An Extended Coverage policy may be requested to protect against such additional defects as: off-record matters, such as claims for adverse possession or prescriptive easement; deed to land with buildings encroaching on land of another; incorrect survey; silent (off-record) liens (such as mechanics' or estate tax liens); and pre-existing violations of subdivision laws, zoning ordinances or CC&R's.

Certain title insurance companies in certain parts of the country (including, the Washington, DC. area) have now also come up with Extensive Coverage Policies which also cover: post-policy forgery; forced removal of improvements due to lack of building permit (subject to deductible); post-policy construction of improvements by a neighbor onto insured land; and location and dimensions of insured land (survey not required). However, before a title insurance company will issue any title policy, it conducts an extensive search of the recorded title to the property. In the Washington, D.C. area a full title search typically searches the title back 60 years. In addition to the land records, other records such as court judgments, bankruptcies, divorces, probate, tax sale, water and sewer and a new or verified survey are examined as well.

What is an Owner's Policy of Title Insurance?

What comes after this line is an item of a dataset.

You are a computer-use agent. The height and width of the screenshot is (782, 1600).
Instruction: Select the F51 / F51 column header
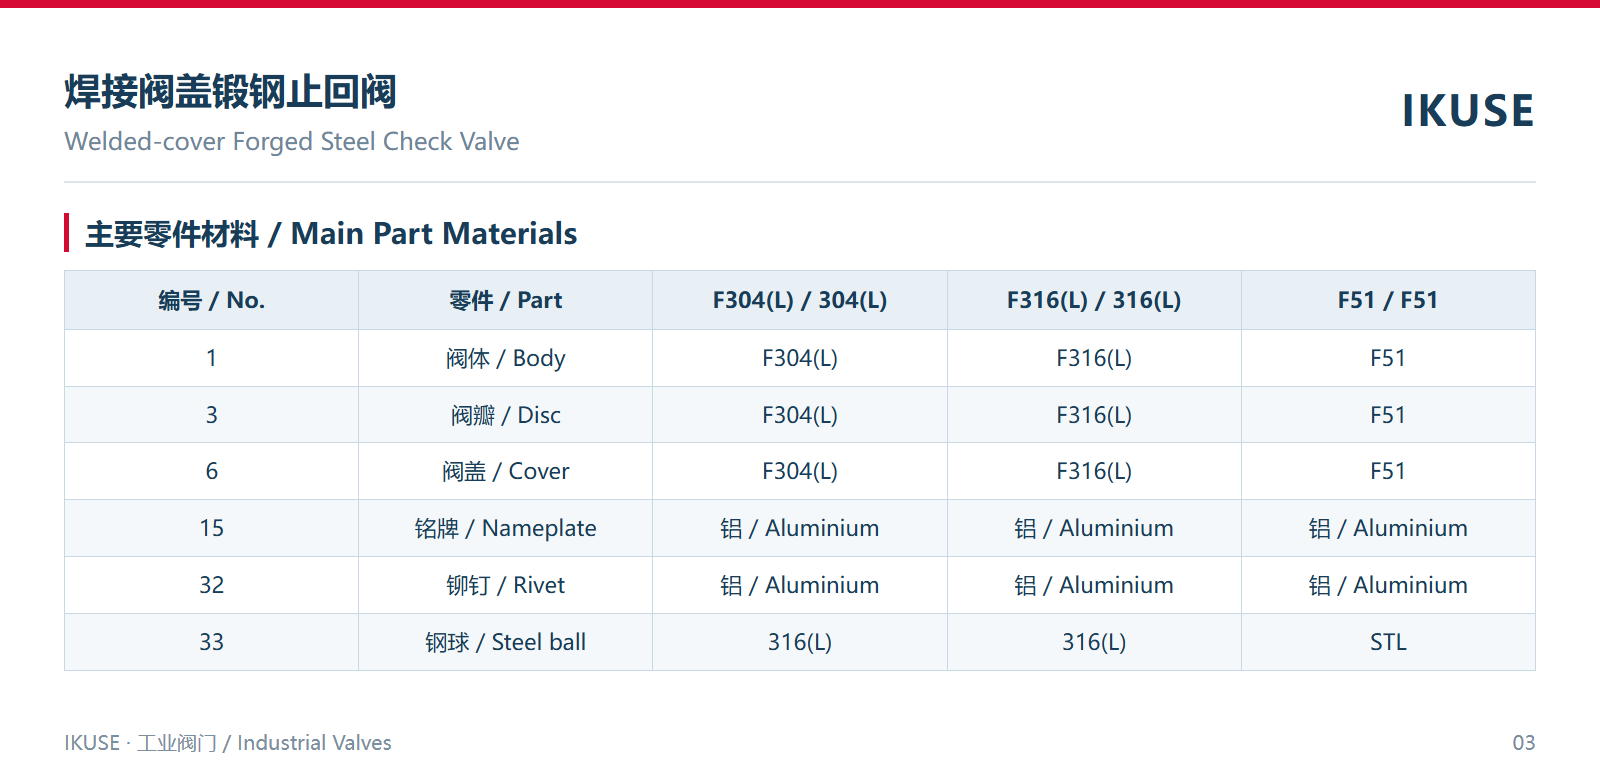point(1388,300)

An owner's title policy is an insurance policy written for the benefit of the owner. The important thing to remember is that you only pay once, then the coverage continues in effect for so long as you have an interest in covered property. If you should die, the coverage automatically continues for the benefit of your heirs. If you sell your property, giving warranties of title to your buyer, your coverage continues. Likewise, if a buyer gives you a mortgage to finance a purchase of covered property from you, your coverage continues to protect your security interest in the property.

What is a Lender's Policy of Title Insurance?

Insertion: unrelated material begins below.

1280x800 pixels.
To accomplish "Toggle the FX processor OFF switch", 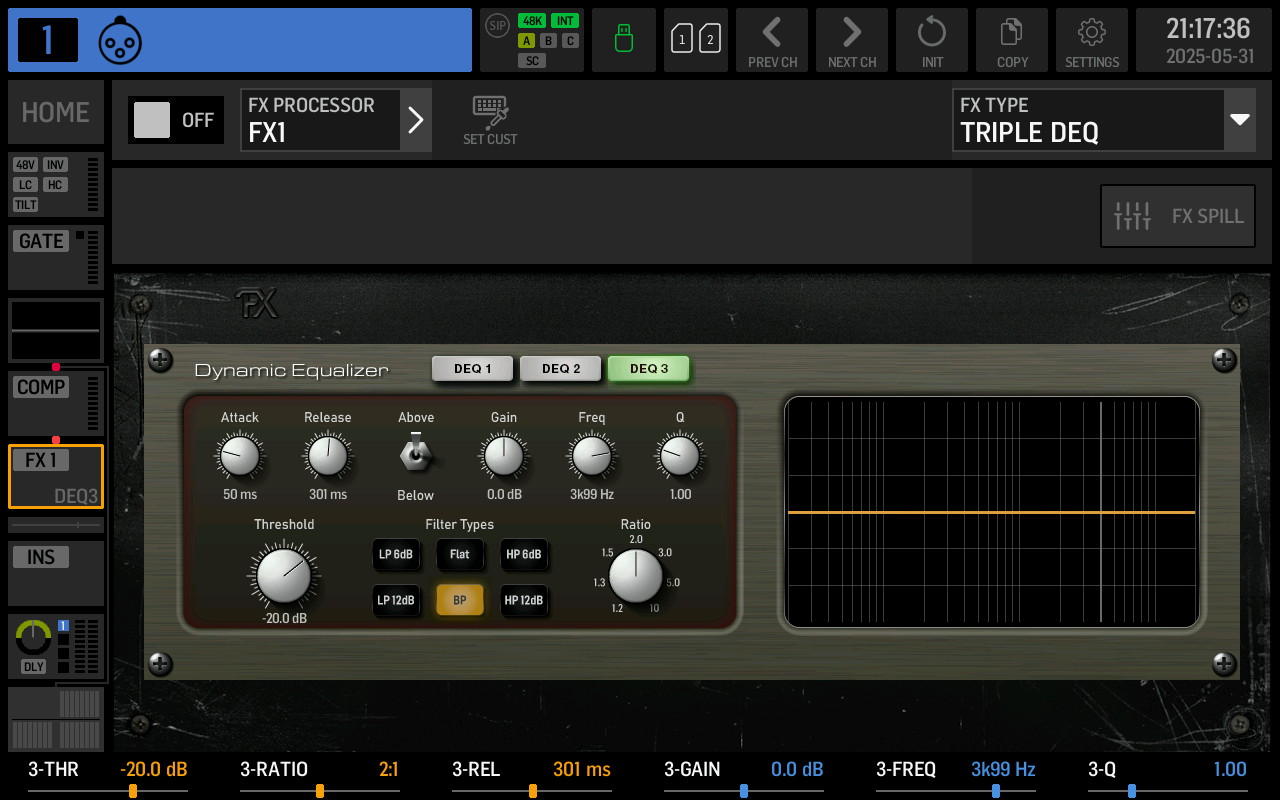I will click(175, 120).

The lender's title policy covers only the lender and only up to amount of its loan, which is usually not the full property value. In the event of an adverse claim, the lender would ordinarily not be concerned unless its loan became non-performing and the claim threatened the lender's ability to foreclose and recover its principal and interest. And, in the event of a claim there is no provision for payment of legal expenses for an uninsured party. When a loan policy is being issued, the small additional expense of an owner's policy is a bargain.

How can I save money by asking for a "Reissue" or "Substitute Rate?"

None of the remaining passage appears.